The Fulbright Program is the flagship international educational exchange program sponsored by the U.S. government and is designed to increase mutual understanding between the people of the United States and the people of other countries. The Fulbright U.S. Student Program provides grants for English teaching assistantships as well as for individually designed study/research projects. Recipients are chosen for their academic merit and intellectual potential.

“During my junior year, I studied abroad in Dakar, the capital of Senegal, and loved the country and experience so much that I knew I wanted to have more time there,” says Nabors. “I found that people were incredibly welcoming and genuinely interested in having conversations about culture, religion, identity, and politics. Senegalese figures such as Léopold Sédar Senghor and Ousmane Sembène have been big parts of my French studies, and I am excited to engage with more contemporary arts and political movements during my year as an English Teaching Assistant. Senegal has an incredibly robust civil society that I hope to be able to learn from, as I see myself working in nonprofits or nongovernmental organizations in the future.”

Nabors spent the summer of 2017 working in Brussels, Belgium, as an intern for the German Marshall Fund of the United States as part of Rhodes’ Mertie W. Buckman International Internship Program. She researched transatlantic issues related to energy security and helped plan events. In the summer of 2018, she served as a research intern for The Carter Center’s Peace Programs, focused on initiatives in the Democratic Republic of the Congo. Her work included translating French texts and tracking political activity. Located in Atlanta, GA, The Carter Center was founded in 1982 by former U.S. President Jimmy Carter and former First Lady Rosalynn Carter. 

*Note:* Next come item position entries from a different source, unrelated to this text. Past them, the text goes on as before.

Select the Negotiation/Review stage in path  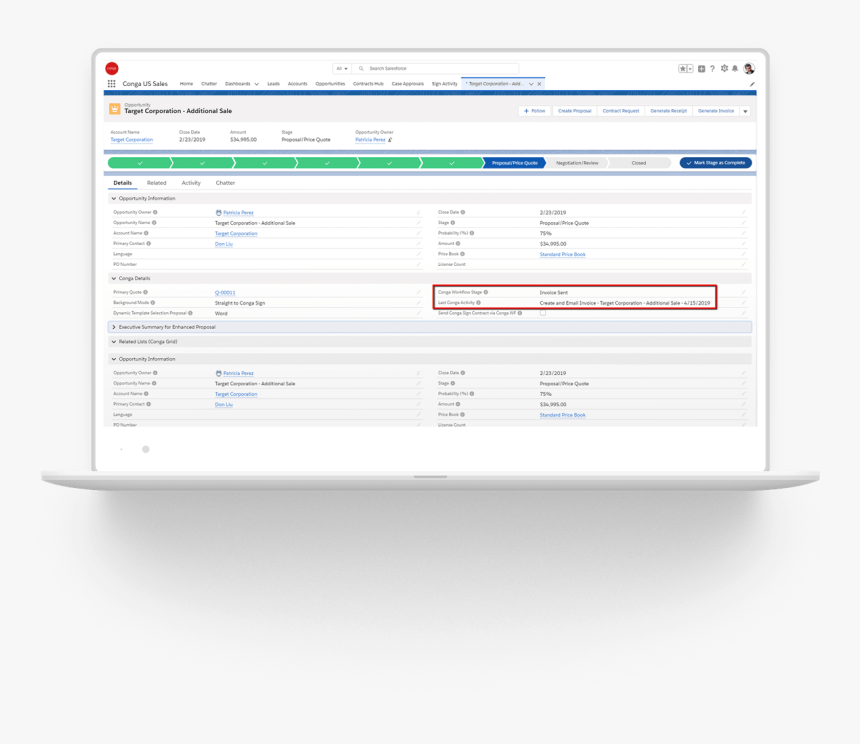point(577,163)
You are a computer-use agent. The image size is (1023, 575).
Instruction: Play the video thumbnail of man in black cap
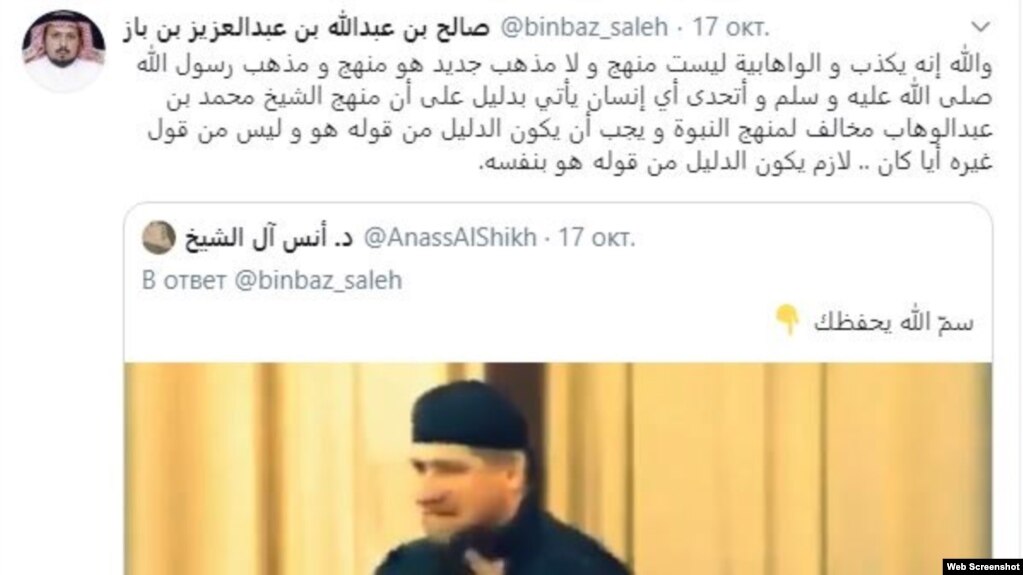click(x=558, y=469)
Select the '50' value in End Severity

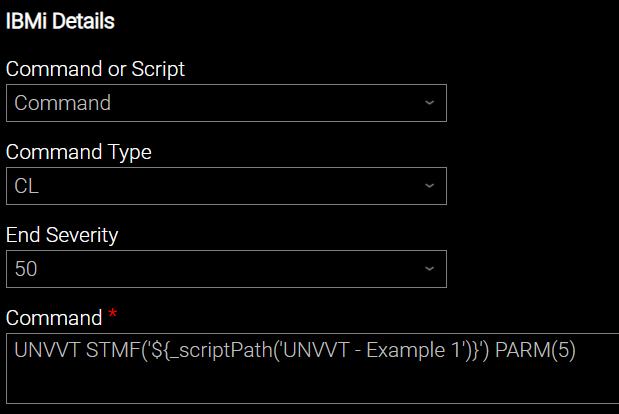click(x=27, y=269)
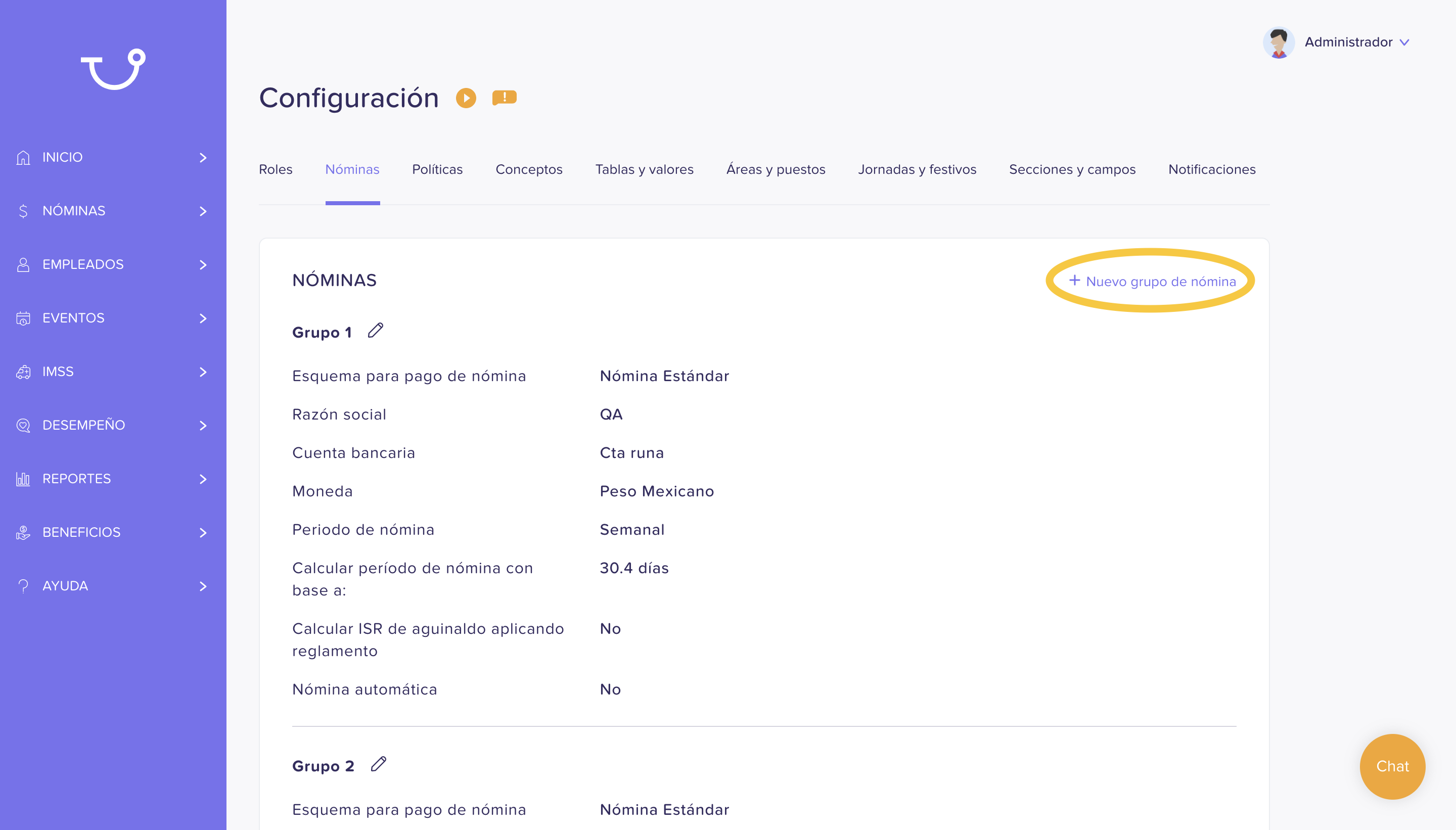The height and width of the screenshot is (830, 1456).
Task: Switch to the Tablas y valores tab
Action: (x=644, y=169)

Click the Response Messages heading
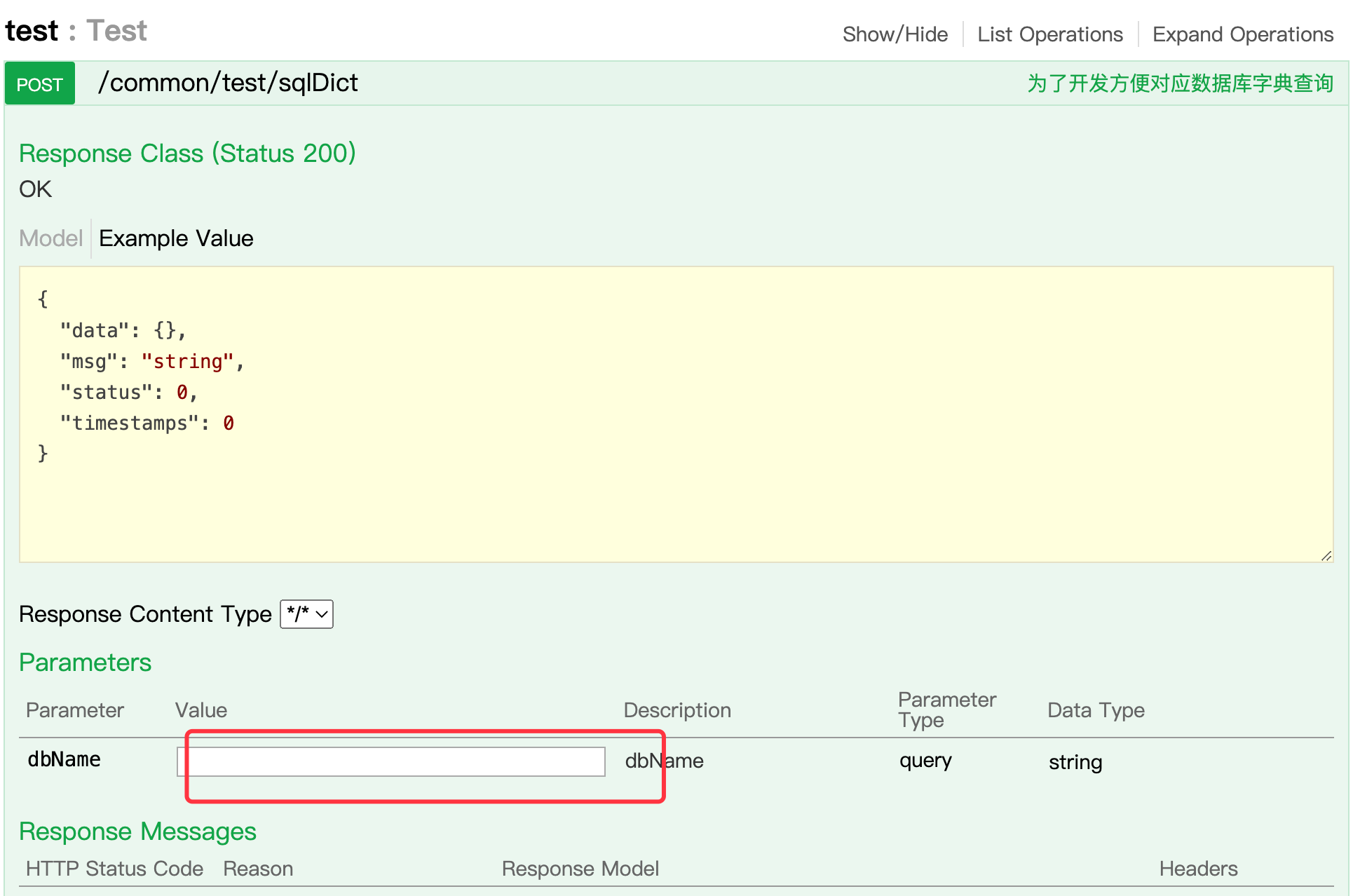(137, 831)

Locally, Nabors has served as an English teacher for adults with the Refugee Empowerment Program for three years. She is president of the Rhodes chapter of the Sigma Iota Rho international studies honor society, and a member of the Pi Delta Phi National French Honor Society and of Mortar Board honor society for college seniors. 

“As a personal goal, I’m working toward fluency in French, and a year in a Francophone country will be invaluable,” says Nabors. “I have loved learning French and teaching English in Memphis, and I am so excited to be able to combine some of my passions in the classroom in Senegal.”

In the next few years, Nabors plans to attend graduate school to study development practice. “I’m really interested in how both business and government can impact human rights and environmental issues, so I want to continue to expand my understanding of development.”

Nabors is a graduate of Homewood High School in Homewood, AL.